In order to have the expiration of the tender offer more closely correspond to the anticipated closing of the pending merger between Mariner, National Senior Care, Inc. and NCARE Acquisition Corp., Mariner has also announced that it has extended the expiration date of the tender offer to 5:00 p.m., New York City time, on December 7, 2004. The closing of the tender offer and consent solicitation is subject to certain conditions, including, but not limited to, the consummation of the pending merger.
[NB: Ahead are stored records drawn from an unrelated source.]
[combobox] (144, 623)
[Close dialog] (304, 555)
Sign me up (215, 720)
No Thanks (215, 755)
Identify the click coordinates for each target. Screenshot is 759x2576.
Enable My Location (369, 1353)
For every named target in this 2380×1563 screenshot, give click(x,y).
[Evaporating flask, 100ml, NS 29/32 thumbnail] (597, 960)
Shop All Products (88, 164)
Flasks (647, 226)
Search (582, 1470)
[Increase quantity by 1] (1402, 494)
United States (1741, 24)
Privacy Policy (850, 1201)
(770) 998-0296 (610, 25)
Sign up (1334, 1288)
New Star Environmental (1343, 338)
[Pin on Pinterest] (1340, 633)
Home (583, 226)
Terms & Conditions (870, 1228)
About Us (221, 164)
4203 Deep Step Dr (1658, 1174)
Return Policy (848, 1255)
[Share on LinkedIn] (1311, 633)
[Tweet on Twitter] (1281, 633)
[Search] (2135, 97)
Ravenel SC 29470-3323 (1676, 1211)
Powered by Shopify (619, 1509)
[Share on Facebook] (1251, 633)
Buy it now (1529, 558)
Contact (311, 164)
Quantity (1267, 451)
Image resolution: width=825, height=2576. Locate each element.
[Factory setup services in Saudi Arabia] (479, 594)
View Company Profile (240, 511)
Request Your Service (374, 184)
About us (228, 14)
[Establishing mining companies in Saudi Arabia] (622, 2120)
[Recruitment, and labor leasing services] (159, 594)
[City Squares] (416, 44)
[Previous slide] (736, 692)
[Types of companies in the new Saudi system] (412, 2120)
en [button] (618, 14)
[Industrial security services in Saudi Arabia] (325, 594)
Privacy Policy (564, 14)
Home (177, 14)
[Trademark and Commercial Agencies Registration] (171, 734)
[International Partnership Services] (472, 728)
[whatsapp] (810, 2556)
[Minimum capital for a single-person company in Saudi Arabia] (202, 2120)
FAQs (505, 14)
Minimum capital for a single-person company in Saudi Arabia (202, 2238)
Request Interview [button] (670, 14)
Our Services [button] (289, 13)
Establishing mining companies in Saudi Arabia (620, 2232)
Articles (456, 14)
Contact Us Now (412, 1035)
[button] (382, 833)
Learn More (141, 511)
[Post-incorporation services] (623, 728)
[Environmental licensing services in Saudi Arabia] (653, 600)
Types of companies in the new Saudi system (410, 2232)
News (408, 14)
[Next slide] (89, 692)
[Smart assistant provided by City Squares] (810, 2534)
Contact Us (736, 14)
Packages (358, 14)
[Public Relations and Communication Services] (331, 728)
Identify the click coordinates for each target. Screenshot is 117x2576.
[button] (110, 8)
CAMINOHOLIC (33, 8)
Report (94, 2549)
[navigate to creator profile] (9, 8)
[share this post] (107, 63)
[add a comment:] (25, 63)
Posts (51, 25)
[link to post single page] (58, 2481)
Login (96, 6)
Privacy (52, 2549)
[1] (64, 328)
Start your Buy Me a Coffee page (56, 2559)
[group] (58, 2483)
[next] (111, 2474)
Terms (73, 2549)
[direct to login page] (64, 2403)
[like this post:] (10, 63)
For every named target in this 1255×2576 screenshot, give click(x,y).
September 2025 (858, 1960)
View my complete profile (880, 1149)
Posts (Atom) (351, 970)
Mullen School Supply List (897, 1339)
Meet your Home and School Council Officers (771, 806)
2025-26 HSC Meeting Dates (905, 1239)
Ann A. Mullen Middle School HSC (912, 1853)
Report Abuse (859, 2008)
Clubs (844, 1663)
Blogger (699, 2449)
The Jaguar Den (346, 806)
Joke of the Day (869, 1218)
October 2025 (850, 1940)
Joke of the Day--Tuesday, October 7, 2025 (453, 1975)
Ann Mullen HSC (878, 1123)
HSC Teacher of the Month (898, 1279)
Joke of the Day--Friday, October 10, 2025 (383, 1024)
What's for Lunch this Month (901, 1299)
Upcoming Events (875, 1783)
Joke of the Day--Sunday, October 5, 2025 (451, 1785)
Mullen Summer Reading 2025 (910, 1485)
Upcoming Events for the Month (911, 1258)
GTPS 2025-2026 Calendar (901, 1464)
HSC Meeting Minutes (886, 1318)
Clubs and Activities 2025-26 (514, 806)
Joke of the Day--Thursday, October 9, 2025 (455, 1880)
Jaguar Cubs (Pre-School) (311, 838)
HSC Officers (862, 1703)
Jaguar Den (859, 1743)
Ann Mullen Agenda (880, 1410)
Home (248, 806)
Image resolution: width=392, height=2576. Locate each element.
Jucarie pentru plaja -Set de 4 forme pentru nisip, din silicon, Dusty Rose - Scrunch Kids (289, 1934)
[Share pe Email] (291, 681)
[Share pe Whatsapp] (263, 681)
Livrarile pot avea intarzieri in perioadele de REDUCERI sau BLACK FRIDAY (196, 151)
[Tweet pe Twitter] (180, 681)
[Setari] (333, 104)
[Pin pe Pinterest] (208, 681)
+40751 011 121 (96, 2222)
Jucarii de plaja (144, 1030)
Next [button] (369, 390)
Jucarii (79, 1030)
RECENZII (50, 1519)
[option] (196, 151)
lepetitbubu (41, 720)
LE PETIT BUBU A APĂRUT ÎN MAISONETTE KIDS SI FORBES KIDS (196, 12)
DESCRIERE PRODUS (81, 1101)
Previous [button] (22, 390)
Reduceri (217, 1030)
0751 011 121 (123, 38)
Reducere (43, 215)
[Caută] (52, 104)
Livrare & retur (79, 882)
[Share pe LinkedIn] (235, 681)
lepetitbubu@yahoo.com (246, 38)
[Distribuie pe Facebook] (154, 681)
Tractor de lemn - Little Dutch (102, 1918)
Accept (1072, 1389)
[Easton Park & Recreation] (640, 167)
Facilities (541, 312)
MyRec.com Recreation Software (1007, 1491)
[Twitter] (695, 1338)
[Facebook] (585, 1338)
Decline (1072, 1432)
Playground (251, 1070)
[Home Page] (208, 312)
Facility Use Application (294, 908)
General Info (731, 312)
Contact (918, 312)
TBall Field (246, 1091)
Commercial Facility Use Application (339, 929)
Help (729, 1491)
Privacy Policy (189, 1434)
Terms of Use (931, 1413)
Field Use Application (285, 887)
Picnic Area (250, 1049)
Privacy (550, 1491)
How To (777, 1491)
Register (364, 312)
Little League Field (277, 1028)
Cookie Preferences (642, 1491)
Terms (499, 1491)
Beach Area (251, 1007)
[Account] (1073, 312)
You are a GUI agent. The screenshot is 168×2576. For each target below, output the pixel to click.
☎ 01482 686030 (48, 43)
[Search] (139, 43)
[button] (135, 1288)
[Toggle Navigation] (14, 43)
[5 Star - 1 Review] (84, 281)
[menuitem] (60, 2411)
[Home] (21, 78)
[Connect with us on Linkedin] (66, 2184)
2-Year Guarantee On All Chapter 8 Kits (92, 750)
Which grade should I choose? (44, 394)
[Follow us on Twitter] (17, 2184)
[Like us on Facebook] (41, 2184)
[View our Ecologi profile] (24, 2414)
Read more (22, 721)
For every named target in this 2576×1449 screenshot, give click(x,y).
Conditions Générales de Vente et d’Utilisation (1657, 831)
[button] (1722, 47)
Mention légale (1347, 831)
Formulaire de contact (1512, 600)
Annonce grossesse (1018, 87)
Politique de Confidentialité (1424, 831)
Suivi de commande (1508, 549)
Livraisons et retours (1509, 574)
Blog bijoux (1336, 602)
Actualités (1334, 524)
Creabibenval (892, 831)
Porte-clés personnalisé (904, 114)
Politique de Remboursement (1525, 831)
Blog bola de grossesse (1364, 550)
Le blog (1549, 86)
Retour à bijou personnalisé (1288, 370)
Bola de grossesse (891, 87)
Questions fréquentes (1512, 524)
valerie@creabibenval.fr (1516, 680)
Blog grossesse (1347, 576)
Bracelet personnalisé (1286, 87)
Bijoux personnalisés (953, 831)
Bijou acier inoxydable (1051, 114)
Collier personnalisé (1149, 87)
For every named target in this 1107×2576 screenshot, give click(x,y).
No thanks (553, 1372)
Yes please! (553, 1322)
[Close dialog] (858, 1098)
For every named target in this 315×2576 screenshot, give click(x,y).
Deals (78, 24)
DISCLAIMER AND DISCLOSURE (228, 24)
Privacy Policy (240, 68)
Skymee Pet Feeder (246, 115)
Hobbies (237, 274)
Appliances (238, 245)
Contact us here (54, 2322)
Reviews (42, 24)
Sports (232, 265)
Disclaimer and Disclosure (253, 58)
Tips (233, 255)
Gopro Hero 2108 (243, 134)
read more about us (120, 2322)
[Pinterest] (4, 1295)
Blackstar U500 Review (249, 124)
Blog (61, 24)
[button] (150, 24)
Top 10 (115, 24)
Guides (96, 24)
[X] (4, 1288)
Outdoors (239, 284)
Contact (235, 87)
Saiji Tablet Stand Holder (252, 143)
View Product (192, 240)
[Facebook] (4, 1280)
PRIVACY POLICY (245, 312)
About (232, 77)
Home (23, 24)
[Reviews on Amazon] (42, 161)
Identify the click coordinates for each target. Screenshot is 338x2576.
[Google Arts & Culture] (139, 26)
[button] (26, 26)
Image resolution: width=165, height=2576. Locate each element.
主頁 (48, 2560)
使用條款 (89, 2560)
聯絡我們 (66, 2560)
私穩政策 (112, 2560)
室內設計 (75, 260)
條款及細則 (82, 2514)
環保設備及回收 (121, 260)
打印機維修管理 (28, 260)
Mariner has also determined the total consideration to be paid in connection with the tender offer and consent solicitation. Since all holders tendered their Notes prior to 5:00 p.m., New York City time, on November 16, 2004, upon consummation of the tender offer and assuming the payment date is December 8, 2004, Mariner will pay tender offer consideration of $1,176.95 for each $1,000 principal amount of Notes purchased in the tender offer as well as a consent payment of $20 for each $1,000 principal amount of Notes purchased, resulting in total consideration of $1,196.95 for each $1,000 principal amount of Notes tendered, plus accrued and unpaid interest.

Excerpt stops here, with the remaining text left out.